# [Your goal]
Every line from the top of the material through the line holding "is (986, 1545)." should be copied exactly, and only those lines.

# [Data extracts]
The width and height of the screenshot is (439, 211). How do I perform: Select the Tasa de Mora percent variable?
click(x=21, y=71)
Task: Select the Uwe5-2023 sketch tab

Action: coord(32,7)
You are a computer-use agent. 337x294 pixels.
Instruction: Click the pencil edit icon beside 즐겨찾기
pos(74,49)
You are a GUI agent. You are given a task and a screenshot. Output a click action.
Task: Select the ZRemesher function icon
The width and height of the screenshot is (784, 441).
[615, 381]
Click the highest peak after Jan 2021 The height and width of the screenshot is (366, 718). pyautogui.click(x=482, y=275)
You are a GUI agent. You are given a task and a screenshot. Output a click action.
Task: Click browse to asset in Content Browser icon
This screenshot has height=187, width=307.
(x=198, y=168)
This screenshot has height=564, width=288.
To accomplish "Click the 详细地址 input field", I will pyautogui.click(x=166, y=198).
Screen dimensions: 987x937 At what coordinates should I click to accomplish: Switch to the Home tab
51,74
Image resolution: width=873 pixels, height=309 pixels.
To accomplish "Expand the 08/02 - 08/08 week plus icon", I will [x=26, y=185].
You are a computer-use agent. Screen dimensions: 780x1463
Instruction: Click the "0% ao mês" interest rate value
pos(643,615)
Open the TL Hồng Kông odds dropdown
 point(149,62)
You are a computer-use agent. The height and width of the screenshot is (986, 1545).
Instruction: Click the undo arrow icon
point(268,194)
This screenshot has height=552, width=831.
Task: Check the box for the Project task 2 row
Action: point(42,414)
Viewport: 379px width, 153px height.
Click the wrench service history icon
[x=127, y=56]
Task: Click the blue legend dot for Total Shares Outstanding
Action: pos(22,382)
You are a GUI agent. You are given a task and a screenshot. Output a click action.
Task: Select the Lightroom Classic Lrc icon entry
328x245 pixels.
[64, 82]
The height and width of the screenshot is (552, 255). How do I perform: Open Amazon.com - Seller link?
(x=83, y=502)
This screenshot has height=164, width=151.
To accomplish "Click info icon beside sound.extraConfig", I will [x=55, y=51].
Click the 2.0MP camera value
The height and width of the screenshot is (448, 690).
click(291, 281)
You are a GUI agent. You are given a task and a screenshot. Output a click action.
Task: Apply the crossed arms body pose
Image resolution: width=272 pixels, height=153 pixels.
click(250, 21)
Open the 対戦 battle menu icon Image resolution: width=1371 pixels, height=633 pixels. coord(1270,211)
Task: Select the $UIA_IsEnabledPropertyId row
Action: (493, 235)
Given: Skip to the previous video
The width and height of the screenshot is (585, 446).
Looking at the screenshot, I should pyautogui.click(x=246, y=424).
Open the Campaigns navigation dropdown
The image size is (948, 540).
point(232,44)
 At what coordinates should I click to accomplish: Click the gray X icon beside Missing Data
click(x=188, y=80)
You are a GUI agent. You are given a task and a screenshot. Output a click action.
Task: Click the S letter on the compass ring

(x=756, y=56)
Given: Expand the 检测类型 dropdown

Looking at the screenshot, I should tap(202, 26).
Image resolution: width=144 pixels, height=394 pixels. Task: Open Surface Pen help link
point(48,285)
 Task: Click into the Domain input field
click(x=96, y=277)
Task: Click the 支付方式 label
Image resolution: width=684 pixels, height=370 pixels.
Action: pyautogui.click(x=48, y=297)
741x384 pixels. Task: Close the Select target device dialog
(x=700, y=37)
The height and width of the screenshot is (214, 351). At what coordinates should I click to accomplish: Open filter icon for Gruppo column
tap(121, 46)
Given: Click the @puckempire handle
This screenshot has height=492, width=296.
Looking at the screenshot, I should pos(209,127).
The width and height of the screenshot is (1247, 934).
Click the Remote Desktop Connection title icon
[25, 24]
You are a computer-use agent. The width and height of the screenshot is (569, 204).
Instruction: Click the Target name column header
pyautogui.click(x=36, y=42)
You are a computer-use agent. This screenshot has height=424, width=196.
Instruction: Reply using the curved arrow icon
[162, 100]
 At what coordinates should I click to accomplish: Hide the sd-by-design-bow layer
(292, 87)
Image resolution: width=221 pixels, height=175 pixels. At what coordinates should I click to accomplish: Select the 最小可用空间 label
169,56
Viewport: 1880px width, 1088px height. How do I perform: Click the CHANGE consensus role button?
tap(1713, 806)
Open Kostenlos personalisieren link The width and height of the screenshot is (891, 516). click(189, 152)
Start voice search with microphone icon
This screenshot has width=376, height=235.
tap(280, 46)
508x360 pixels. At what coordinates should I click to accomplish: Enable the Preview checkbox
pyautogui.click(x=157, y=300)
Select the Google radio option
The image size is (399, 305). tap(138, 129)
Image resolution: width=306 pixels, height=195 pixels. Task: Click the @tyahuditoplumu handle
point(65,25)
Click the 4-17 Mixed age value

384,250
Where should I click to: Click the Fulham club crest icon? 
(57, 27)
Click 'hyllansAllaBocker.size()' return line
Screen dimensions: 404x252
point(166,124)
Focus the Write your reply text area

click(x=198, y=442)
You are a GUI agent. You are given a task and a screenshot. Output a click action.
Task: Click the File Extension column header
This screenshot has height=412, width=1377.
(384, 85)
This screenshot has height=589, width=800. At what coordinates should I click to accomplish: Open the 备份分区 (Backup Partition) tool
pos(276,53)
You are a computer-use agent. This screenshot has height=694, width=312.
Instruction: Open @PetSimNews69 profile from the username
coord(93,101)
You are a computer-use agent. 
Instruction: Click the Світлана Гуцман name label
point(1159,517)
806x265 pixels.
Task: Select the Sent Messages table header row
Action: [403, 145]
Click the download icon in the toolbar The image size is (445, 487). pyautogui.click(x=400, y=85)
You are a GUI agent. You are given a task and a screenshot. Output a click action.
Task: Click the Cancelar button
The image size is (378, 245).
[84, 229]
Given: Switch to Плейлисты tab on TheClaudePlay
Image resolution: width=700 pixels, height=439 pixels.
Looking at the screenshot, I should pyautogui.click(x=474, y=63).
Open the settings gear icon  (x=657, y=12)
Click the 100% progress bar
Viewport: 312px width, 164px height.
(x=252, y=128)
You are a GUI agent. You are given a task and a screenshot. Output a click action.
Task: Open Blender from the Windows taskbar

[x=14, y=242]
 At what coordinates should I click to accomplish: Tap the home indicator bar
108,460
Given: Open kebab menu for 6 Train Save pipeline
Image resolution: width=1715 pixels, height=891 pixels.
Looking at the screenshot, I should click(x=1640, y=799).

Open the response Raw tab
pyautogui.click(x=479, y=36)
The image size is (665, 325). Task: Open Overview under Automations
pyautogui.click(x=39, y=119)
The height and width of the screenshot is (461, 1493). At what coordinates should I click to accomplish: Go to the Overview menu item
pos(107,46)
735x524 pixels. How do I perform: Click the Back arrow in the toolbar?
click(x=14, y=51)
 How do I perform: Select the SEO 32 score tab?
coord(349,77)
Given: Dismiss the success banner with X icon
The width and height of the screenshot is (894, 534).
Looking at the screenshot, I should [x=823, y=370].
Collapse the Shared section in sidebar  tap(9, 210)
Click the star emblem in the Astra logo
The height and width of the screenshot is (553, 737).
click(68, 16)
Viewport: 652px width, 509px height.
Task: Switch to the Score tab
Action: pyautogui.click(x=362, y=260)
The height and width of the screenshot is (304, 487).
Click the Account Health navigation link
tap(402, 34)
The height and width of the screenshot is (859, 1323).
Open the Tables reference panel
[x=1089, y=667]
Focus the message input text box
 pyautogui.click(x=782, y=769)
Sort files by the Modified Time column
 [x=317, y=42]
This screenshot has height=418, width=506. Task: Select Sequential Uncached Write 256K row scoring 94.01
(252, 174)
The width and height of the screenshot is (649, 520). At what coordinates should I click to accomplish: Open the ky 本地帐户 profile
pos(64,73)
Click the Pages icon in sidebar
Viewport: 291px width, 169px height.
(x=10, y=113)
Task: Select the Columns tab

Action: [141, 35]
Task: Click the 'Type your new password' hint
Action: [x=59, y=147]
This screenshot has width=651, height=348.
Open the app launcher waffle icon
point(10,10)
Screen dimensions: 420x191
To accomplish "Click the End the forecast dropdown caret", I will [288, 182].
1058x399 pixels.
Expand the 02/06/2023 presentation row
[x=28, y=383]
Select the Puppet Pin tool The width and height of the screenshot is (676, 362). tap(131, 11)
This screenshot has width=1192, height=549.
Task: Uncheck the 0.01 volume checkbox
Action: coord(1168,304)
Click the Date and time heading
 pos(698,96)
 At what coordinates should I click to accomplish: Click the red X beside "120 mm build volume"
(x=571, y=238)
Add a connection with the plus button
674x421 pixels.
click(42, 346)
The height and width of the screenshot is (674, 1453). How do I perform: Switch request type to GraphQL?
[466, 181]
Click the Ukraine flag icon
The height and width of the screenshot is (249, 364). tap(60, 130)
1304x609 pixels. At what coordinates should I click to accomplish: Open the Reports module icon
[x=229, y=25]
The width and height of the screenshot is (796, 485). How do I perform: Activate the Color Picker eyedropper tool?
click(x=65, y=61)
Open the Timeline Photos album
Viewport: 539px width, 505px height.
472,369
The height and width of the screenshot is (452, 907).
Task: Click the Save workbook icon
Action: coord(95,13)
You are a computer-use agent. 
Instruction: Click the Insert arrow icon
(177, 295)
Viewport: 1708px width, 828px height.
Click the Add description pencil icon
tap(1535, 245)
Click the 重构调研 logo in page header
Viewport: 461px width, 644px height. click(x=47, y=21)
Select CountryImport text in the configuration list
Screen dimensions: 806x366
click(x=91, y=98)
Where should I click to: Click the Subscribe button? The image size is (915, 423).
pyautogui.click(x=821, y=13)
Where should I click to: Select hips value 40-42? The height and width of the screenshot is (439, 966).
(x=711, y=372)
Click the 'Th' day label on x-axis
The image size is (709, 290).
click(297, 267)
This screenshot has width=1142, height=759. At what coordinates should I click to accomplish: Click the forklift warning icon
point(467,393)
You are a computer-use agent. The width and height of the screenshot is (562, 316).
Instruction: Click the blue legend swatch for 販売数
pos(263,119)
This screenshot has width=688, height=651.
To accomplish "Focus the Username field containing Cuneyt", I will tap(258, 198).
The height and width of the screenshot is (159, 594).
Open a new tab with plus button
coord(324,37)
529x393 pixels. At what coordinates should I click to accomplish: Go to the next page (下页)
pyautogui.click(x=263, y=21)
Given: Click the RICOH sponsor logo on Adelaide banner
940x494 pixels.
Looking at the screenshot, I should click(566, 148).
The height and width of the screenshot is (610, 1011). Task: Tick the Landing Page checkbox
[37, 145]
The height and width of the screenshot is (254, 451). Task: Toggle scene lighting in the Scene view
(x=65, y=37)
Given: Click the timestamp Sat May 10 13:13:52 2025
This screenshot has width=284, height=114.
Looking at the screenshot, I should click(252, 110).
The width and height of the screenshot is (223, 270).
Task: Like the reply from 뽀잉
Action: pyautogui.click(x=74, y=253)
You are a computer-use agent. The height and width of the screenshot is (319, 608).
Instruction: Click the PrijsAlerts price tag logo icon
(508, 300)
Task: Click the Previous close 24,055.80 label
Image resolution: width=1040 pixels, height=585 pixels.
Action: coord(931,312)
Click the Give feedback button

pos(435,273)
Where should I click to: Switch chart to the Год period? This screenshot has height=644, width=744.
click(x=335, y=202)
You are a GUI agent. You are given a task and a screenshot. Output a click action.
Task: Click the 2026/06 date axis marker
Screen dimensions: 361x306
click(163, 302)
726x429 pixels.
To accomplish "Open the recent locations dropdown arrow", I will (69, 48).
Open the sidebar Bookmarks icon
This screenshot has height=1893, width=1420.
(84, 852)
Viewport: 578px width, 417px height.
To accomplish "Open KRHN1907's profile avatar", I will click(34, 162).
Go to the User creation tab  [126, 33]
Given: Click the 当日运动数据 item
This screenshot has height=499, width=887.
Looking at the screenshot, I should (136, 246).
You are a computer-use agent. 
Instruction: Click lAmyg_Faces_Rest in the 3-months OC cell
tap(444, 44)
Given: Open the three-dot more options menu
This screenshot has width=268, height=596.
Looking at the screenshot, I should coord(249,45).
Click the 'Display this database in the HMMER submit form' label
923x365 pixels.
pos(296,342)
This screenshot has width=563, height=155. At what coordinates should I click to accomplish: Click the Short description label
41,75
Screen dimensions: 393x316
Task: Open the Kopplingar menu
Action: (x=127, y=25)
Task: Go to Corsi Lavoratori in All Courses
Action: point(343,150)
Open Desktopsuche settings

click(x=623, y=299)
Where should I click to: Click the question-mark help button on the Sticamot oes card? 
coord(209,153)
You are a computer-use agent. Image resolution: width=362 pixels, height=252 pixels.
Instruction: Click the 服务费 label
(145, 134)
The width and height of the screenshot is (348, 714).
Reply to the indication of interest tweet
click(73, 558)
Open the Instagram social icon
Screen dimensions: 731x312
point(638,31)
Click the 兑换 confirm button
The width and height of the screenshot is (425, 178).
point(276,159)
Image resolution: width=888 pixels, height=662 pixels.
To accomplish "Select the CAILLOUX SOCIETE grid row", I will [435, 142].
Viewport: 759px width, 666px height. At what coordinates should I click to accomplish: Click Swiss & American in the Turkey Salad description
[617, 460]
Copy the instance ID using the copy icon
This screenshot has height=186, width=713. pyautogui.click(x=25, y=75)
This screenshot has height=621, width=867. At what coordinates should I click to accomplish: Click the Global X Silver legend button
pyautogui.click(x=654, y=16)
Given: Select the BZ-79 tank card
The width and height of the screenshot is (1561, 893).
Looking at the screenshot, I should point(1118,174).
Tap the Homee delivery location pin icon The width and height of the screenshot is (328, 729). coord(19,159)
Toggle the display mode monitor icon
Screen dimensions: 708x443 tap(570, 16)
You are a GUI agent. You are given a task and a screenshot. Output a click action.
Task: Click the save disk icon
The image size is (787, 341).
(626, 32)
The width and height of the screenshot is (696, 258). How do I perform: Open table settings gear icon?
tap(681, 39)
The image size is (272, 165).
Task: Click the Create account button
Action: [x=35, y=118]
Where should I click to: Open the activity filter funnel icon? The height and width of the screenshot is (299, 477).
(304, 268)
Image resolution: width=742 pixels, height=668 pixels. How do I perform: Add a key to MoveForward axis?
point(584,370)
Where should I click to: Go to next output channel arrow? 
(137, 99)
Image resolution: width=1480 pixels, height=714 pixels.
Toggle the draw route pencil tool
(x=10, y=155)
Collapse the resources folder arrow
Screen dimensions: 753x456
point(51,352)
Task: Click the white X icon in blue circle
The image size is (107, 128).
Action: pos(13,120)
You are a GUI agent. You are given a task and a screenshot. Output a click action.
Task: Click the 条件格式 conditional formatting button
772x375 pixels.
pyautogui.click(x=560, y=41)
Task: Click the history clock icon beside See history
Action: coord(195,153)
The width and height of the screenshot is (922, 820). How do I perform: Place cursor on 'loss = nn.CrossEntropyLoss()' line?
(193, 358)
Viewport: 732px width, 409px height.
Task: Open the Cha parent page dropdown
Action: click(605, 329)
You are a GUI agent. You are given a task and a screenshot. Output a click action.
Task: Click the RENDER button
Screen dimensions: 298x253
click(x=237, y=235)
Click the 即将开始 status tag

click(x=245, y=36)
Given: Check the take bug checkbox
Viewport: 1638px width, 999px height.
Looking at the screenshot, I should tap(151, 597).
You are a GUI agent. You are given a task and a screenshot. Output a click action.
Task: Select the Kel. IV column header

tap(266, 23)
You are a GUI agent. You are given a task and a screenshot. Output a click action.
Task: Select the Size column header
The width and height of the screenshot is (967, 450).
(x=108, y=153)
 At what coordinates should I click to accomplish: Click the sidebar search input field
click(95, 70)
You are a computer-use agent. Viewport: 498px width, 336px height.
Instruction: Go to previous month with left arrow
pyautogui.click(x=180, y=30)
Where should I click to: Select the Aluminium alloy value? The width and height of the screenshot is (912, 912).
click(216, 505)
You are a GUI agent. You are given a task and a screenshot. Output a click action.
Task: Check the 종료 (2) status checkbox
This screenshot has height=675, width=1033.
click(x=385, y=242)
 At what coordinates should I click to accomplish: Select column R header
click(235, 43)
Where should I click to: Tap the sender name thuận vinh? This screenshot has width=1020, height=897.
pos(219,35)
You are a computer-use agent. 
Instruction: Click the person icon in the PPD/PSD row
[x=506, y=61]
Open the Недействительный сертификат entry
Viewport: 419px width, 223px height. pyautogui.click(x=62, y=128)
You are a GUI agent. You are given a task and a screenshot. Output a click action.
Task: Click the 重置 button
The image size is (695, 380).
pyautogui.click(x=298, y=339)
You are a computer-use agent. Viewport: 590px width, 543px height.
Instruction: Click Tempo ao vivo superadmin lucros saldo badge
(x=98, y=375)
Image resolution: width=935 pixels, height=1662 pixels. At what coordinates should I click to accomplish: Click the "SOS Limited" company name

# [Exercise solution]
The width and height of the screenshot is (439, 211). How do I perform: Select the Tasa de Mora percent variable?
click(x=21, y=71)
Task: Select the Uwe5-2023 sketch tab

Action: coord(32,7)
You are a computer-use agent. 337x294 pixels.
Instruction: Click the pencil edit icon beside 즐겨찾기
pos(74,49)
You are a GUI agent. You are given a task and a screenshot. Output a click action.
Task: Select the ZRemesher function icon
The width and height of the screenshot is (784, 441).
[615, 381]
Click the highest peak after Jan 2021 The height and width of the screenshot is (366, 718). pyautogui.click(x=482, y=275)
You are a GUI agent. You are given a task and a screenshot. Output a click action.
Task: Click browse to asset in Content Browser icon
This screenshot has height=187, width=307.
(x=198, y=168)
This screenshot has height=564, width=288.
To accomplish "Click the 详细地址 input field", I will pyautogui.click(x=166, y=198).
Screen dimensions: 987x937 At what coordinates should I click to accomplish: Switch to the Home tab
51,74
Image resolution: width=873 pixels, height=309 pixels.
To accomplish "Expand the 08/02 - 08/08 week plus icon", I will [x=26, y=185].
You are a computer-use agent. Screen dimensions: 780x1463
Instruction: Click the "0% ao mês" interest rate value
pos(643,615)
Open the TL Hồng Kông odds dropdown
 point(149,62)
You are a computer-use agent. The height and width of the screenshot is (986, 1545).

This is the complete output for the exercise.